Your EFC is the number colleges will use to calculate your need for financial aid. If you know your estimated EFC ahead of time, you can ensure that all of the schools that end up on your final college lists are good fits financially as well as academically.
Since the FAFSA formula is standardized, you can get an idea of how much your Federal EFC will be before applying for aid, but each estimate will vary. Here are three different methods to estimate your EFC:
- Use this very useful table that provides a quick reference for your EFC based on income. According to this table, a family with an adjusted income of $50,000 and two dependents would expect to have an EFC of around $3,800 without considering any other financial assets.? A family with income of $100,000, would have an EFC of approximately $20,000.
- Use the tool provided by College Board to estimate your EFC.

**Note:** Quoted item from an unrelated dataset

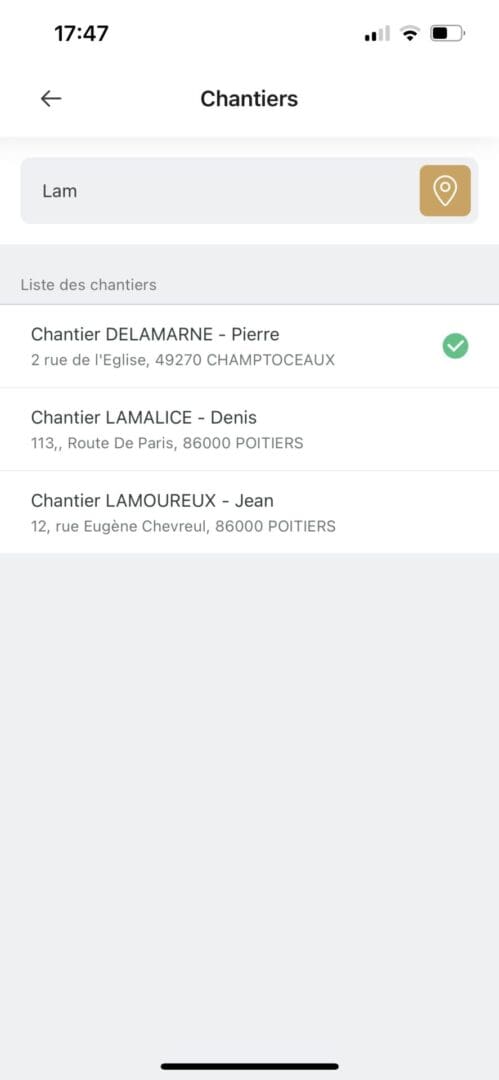The width and height of the screenshot is (499, 1080).
Task: Tap empty grey area below the list
Action: (x=250, y=792)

- Another option is to use FAFSA 4caster for the student who will be applying to colleges. For families with 2 dependents and $50,000 in income, the FAFSA4caster estimated a EFC of $2897 (which is slightly different than the $3,800 above). When putting in average college cost of $21,000, this student would receive $2800 Pell Grant, $1,465 in work study, and $5,500 in loans. This leaves a difference of more than $11,000, which is higher than the family’s EFC. (This example is shown below.)
3. Federal student aid
The largest form of student aid in the country — federal aid programs come in the form of government grants, loans, and work-study assistance and are available to students at eligible post-secondary institutions (colleges, vocational schools, and graduate schools).
4. Financial need
This is the student’s total cost of attendance that isn’t covered by the expected family contribution (EFC) or outside grants and scholarships. A student must demonstrate financial need to be eligible for need-based financial aid.
If scholarships and grants don’t cover the entire cost of your tuition, you may need a student loan to fill the gap. Federal student loans don’t have to be paid while a student is in college, and there are a variety of loan forgiveness programs available. The rates and terms are usually more flexible than private loans. Loans get a bad rap in the media, but are good options when used responsibly for student’s education.

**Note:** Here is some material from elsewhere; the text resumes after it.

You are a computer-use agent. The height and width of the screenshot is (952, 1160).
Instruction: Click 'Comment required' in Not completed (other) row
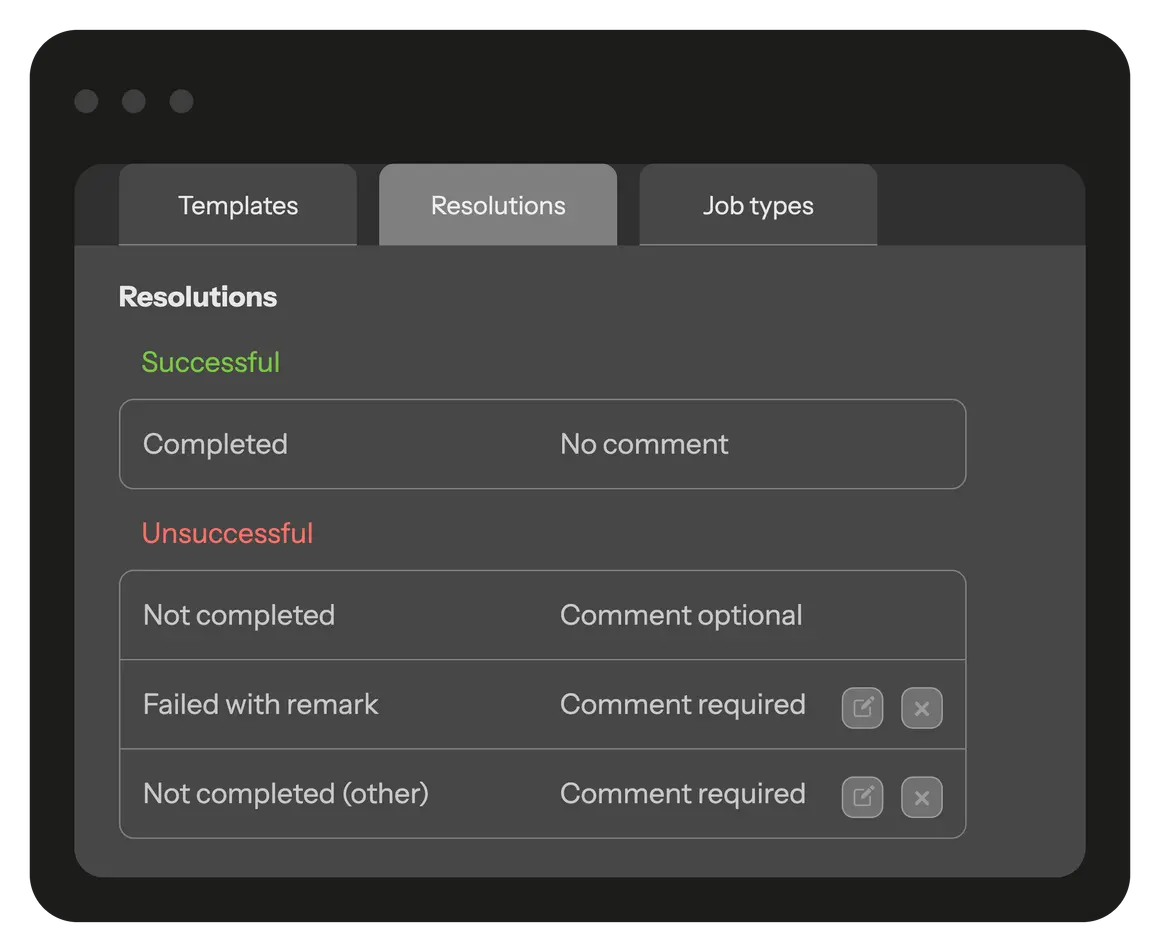(683, 793)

Grant can come from the state or federal government, from the college itself, or from private sources and do not have to be paid back.

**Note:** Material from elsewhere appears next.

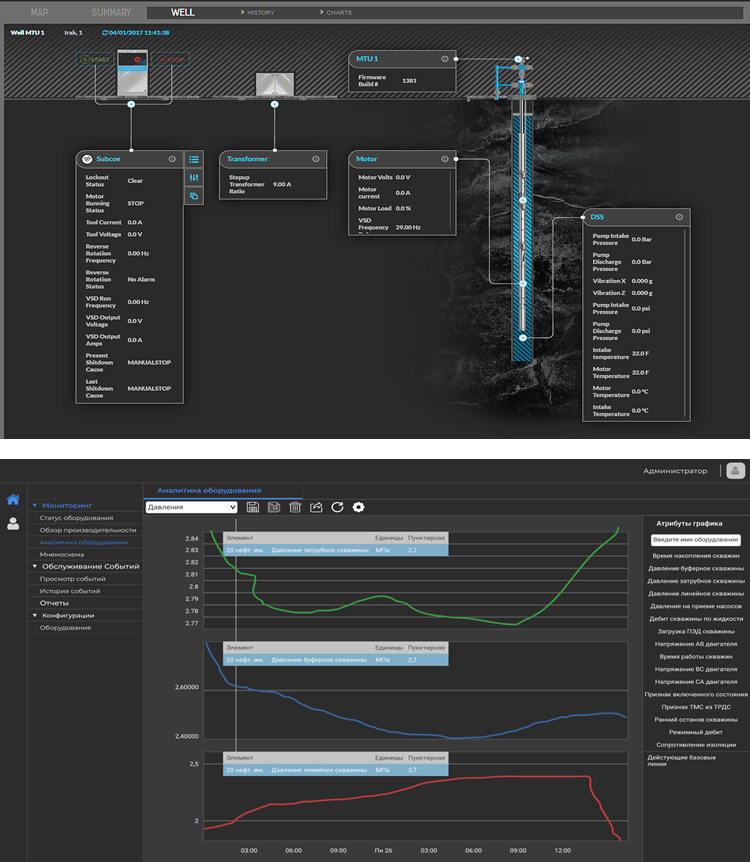Collapse the Конфигурации tree section

point(35,615)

There is little difference between a scholarship and a grant, though the general consensus is that scholarships are mainly awarded for academic merit (good grades) or for something you have accomplished (volunteer work or a specific project); also, there are need-based scholarships, as well. Like grants, scholarships don’t have to be repaid.
8. Work-study/work award
The Federal Work Study program offers funds to eligible students for part-time employment to help finance the costs of college. This is usually a great deal for students. If possible, always check the question box that the student is open to accepting work study awards.
College tuition is the “sticker price” of your education, and does not include room, board, textbooks, or other fees. Often colleges simplify the cost by providing a flat fee for tuition. Tuition varies by colleges, for in-state versus out-of-state residents, and for undergraduates versus graduate students. Be sure to also be comparing apples to apples between colleges; some colleges advertise their tuition rate for 12 college hours, others list it for 15 college hours. Cost of attendance (COA) is the sum of tuition, fees plus room and board, books, travel and personal expenses. If you don’t know the cost of a specific college, you can use the 2011-2012 national average costs for a 4 year public college ($24,000), a 4 year private college ($50,000) or 4 year elite college (the most selective and most expensive colleges nationwide, at $62,000 per year), to get a general idea of your child’s aid eligibility.
10. Award letter
Arriving in your mailbox (or email inbox) around March to April, your award letter outlines your financial aid package from
the colleges to which you applied. Colleges aren’t required to follow a standard format for award letters yet, and important information is sometimes missing or misleading. Be sure to compare colleges’ complete Cost of Attendance minus “free money”. This will give the family the real cost to attend each school. Then, you can subtract loan amounts, 529 plans, and parental assistance to see which colleges are affordable for your family.